Sri Lanka Central Bank assures banking sector stability in debt restructuring process

(LANKAPUVATH | COLOMBO) –The Central Bank of Sri Lanka (CBSL) has assured the banks that the regulatory stance in the on-going Domestic Debt Optimization (DDO) discussions with the diverse stakeholders will be that, the banking sector stability cannot be put at risk, Sri Lanka Banks Association (Guarantee) Ltd (SLBA) said in a statement.

The SLBA said the capital and liquidity of the banks need to be maintained sufficient to support the growth of the economy post-debt restructuring, together with other necessary measures to bring the Balance of Payments and Fiscal deficit into a sensible equilibrium.

“Presently the banking sector is well capitalized with average Capital Adequacy Ratio over 15% and a Liquidity Coverage Ratio of 200%. The imperative remains to be that, this position is not weakened.”

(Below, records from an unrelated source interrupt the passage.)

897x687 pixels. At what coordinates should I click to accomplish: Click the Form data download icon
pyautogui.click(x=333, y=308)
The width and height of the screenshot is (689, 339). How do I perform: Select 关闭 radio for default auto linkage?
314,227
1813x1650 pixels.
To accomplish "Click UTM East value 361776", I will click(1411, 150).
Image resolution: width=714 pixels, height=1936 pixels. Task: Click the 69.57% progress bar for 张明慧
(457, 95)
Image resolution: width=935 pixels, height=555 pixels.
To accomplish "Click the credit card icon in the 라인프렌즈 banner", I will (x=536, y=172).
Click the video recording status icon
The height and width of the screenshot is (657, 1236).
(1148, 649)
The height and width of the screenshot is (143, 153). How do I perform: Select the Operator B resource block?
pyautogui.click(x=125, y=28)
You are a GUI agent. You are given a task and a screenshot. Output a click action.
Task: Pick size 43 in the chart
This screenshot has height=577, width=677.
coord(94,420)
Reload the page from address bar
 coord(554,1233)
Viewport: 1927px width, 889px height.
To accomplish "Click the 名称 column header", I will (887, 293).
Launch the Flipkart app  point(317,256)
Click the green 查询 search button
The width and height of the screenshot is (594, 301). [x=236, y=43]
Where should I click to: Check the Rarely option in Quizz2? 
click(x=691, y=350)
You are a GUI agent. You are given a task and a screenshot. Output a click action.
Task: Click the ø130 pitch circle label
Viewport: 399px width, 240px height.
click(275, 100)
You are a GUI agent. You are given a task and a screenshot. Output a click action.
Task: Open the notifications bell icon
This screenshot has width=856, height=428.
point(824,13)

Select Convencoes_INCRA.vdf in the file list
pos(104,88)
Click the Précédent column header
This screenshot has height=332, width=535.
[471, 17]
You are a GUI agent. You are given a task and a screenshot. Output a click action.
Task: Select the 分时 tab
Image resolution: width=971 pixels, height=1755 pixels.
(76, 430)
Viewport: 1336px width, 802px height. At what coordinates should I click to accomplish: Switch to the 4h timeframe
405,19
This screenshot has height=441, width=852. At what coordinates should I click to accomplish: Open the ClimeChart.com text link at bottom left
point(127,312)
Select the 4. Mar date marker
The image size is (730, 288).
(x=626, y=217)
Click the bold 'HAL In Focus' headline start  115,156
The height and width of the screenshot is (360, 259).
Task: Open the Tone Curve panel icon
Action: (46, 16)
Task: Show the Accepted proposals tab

The SLBA says it appreciates the long and arduous effort by CBSL leading up to the finalization of the Extended Fund Facility (EFF) from the International Monetary Fund (IMF).

“This has contributed to improvement of market sentiment and economic outlook for the rest of the year.”

The SLBA stressed the hard policy measures taken by CBSL to create the conditions for facilitating the ongoing disinflation process and to restore stability to the economy must also be recognized.

The Banking Association said it takes comfort from the CBSL’s assurance.

“The challenges that the economy and the banking system could face in the period ahead if the envisaged Balance of Payments and Fiscal Reforms are delayed or derailed are significant for the economy and the banks. We therefore take comfort from CBSL’s assurance.”

“At the launch of the IMF Regional Economic Outlook on Asia and Pacific Press Briefing in Hong Kong Krishna Srinivasan, Director, Asia and Pacific Department, noted that; when you restructure domestic debt, you have to make sure that you also safeguard financial ‘system’ stability. This thinking adds comfort to the banks at this time.”